Un nombre con sabor a mar
DESDE Santurce a Madrid, vengo por toda la orilla...” Léase esta frase al ritmo y compás de la legendaria bilbainada como ilustración musical para la remembranza de José María González Barea, Currito, un hombre con categorías similares en su condición humana y en su cocina, basada en las recetas tradicionales y en los productos de la tierra y de aquel mar Cantábrico que tanto quiso.
Cuenta su biografía que fue un nombre sobrenatural de toda una saga.
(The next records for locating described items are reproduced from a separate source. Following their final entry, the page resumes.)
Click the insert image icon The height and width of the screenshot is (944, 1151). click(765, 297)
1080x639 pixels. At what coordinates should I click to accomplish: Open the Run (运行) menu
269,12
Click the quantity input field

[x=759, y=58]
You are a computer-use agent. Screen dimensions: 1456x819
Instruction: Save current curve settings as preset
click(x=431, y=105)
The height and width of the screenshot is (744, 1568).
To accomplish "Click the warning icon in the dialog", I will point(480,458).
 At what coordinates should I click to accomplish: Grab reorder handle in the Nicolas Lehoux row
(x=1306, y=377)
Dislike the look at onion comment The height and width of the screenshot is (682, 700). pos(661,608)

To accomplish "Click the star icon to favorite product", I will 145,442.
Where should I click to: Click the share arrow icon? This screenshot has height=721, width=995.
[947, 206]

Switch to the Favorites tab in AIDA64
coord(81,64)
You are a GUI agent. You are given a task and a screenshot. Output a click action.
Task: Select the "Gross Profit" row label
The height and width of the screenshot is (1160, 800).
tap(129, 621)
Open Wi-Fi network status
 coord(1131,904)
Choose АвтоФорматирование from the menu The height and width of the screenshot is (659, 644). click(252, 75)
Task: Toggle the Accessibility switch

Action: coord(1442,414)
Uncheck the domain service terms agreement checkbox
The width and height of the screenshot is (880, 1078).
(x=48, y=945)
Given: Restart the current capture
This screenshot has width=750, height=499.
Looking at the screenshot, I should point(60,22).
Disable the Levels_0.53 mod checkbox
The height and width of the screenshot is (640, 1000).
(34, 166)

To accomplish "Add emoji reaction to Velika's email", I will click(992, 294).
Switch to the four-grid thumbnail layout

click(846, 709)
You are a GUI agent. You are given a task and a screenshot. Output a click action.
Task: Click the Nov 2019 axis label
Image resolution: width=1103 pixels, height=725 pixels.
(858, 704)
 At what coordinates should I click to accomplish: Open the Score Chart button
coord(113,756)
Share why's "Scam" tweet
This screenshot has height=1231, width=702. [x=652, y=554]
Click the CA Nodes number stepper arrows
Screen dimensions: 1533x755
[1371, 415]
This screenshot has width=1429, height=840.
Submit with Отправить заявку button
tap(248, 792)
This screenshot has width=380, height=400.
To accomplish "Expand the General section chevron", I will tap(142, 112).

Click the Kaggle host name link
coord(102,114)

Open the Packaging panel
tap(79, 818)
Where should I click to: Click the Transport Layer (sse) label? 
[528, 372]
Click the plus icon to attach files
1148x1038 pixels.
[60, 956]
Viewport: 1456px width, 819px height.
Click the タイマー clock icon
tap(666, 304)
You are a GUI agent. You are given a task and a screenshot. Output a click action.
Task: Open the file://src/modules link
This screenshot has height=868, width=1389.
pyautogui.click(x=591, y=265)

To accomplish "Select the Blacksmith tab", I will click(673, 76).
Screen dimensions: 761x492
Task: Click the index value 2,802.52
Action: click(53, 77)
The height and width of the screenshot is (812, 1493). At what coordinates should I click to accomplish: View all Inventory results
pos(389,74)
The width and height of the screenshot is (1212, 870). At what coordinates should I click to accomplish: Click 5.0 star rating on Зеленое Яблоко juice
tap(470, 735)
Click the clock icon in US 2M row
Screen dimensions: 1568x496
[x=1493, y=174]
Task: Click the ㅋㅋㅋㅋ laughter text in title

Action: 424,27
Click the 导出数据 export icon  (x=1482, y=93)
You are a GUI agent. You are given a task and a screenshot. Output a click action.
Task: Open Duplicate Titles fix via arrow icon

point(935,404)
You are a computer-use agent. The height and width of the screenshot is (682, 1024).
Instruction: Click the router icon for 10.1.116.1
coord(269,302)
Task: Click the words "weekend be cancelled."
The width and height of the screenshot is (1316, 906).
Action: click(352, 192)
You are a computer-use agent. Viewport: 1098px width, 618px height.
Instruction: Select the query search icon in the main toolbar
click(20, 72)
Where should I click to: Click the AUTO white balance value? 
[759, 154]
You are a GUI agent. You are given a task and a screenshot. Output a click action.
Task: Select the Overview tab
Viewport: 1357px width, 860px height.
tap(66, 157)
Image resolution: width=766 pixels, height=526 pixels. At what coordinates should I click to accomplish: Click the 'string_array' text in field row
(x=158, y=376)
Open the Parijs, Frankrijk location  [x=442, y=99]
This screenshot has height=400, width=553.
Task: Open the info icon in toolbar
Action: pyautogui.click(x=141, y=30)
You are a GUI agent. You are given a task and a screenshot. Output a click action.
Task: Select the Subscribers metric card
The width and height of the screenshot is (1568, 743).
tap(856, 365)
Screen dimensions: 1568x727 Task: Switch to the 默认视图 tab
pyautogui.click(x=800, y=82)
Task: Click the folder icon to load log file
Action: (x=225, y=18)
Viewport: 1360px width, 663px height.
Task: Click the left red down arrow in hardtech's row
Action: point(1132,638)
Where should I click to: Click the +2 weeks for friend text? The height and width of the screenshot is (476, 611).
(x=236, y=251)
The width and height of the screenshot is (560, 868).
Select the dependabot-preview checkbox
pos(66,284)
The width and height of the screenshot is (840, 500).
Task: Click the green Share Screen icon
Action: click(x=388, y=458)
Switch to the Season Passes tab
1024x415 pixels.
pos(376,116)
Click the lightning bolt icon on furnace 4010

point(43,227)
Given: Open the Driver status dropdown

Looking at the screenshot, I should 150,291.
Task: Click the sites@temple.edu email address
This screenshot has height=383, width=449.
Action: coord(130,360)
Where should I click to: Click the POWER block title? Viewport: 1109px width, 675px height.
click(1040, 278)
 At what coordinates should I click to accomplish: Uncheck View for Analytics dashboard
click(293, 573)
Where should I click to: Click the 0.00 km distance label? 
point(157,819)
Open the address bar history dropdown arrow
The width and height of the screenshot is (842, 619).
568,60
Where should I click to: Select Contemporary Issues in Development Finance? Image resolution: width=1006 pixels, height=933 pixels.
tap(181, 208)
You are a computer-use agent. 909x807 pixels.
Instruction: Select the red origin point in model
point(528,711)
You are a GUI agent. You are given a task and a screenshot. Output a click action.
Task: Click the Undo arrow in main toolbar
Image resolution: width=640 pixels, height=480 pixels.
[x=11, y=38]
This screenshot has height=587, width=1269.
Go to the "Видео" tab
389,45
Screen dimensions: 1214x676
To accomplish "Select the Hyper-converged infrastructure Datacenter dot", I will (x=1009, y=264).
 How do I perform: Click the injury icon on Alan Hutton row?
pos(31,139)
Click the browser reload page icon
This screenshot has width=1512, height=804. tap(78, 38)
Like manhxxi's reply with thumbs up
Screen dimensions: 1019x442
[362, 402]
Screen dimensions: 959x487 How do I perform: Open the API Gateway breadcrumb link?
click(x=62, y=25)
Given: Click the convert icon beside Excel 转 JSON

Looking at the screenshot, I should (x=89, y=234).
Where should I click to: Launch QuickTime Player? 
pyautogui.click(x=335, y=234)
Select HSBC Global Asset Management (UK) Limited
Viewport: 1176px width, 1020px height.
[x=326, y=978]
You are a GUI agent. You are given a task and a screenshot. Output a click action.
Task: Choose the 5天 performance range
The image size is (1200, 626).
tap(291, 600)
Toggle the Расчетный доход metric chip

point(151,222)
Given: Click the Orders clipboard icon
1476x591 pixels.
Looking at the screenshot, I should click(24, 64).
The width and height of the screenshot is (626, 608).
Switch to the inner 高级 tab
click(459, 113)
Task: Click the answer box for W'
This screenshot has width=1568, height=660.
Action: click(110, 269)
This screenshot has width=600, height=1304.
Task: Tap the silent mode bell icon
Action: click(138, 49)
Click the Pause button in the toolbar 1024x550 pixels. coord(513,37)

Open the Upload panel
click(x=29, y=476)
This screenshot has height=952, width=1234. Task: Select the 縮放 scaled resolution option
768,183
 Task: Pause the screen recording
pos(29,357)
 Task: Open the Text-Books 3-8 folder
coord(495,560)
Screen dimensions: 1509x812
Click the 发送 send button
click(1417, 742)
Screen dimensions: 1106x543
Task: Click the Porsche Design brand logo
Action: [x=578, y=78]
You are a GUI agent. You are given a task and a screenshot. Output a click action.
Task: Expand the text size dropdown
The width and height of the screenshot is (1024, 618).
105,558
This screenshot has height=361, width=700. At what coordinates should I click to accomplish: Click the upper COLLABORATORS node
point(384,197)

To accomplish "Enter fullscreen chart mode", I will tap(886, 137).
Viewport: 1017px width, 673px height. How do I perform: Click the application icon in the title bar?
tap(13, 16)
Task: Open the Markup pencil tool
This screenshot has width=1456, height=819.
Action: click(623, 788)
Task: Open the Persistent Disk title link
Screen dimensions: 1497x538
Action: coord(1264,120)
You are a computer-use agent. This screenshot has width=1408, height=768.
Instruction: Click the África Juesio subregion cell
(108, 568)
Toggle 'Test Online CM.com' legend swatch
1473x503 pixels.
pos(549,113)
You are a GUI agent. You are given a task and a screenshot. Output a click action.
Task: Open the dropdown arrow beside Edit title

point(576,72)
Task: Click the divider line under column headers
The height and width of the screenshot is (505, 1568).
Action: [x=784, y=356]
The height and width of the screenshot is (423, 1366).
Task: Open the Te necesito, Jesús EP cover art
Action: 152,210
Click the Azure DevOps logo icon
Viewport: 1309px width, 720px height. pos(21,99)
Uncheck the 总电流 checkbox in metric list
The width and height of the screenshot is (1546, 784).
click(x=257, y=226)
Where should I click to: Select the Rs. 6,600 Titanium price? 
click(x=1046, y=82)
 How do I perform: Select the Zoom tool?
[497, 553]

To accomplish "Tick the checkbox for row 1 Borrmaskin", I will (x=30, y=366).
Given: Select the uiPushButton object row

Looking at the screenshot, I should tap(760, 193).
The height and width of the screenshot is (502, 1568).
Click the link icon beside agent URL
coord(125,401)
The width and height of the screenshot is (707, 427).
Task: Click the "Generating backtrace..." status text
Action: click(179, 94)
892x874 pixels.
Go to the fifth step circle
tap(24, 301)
No en vano, su abuela Anselma era angulera en el mercado de Bilbao; sus tías, sobre todo, su tía Cecilia, guisandera de veras que iba todos los sábados a guisar a la casa de alguna familia de dinero; su esposa, Juli, su hijo Emilio que ya tampoco está... Abrió su primer restaurante en 1950 en su pueblo natal, Santurtzi, al abrigo de la fama de sus sardinas asadas que elevó a categoría de manjar. Poco a poco, gracias a su capacidad de trabajo y su bonhomía, se hizo con un renombre merecido y una clientela reconocida, que le llevaron a dar el salto a Madrid, donde abrió un segundo restaurante en la Casa de Campo, a principios de los años setenta. ¡Cuántos veranos no habrá inaugurado con una sardinada allí, cuántas veces no habrá sido aquella casa de acogida a cuantos vascos se acercaban en La Catedral!
Recuerdo un día mágico en el que se hizo visible ese hilo sentimental que le unía al Athletic. Los leones iban a medirse con el Barcelona de Maradona en aquella histórica final de los ochenta. Allí, en su casa, se encontraban Carmelo Bernaola, compositor del himno rojiblanco, parte de la directiva y un sinfín de aficionados que fue calentándose entre cánticos y esperanzas. Currito era un aficionado más y en un pronto que le define soltó el grito inesperado: ¡aquí no paga ni Dios! Le miraba raro el personal y todo sonaba a una bravuconada, estando el local repleto como estaba. Pero José María cumplió su palabra, “palabra de vasco”, tal y como dijo, y la caja registradora se quedó huérfana en una de sus tardes más rebosantes.
“Toda la vida he mantenido que mi éxito no radica en la venta, sino en la compra, en llegar el primero al mercado para elegir lo mejor”, dijo en una ocasión aquel que fundó el Club de la Boina en Madrid acompañado por otro bilbaino de pro, Alfredo Amestoy. Cuentan que cuando se fue el Cantábrico guardó un largo tiempo de luto. Es más, nadie ha cogido, desde entonces, aquel testigo tan llorado.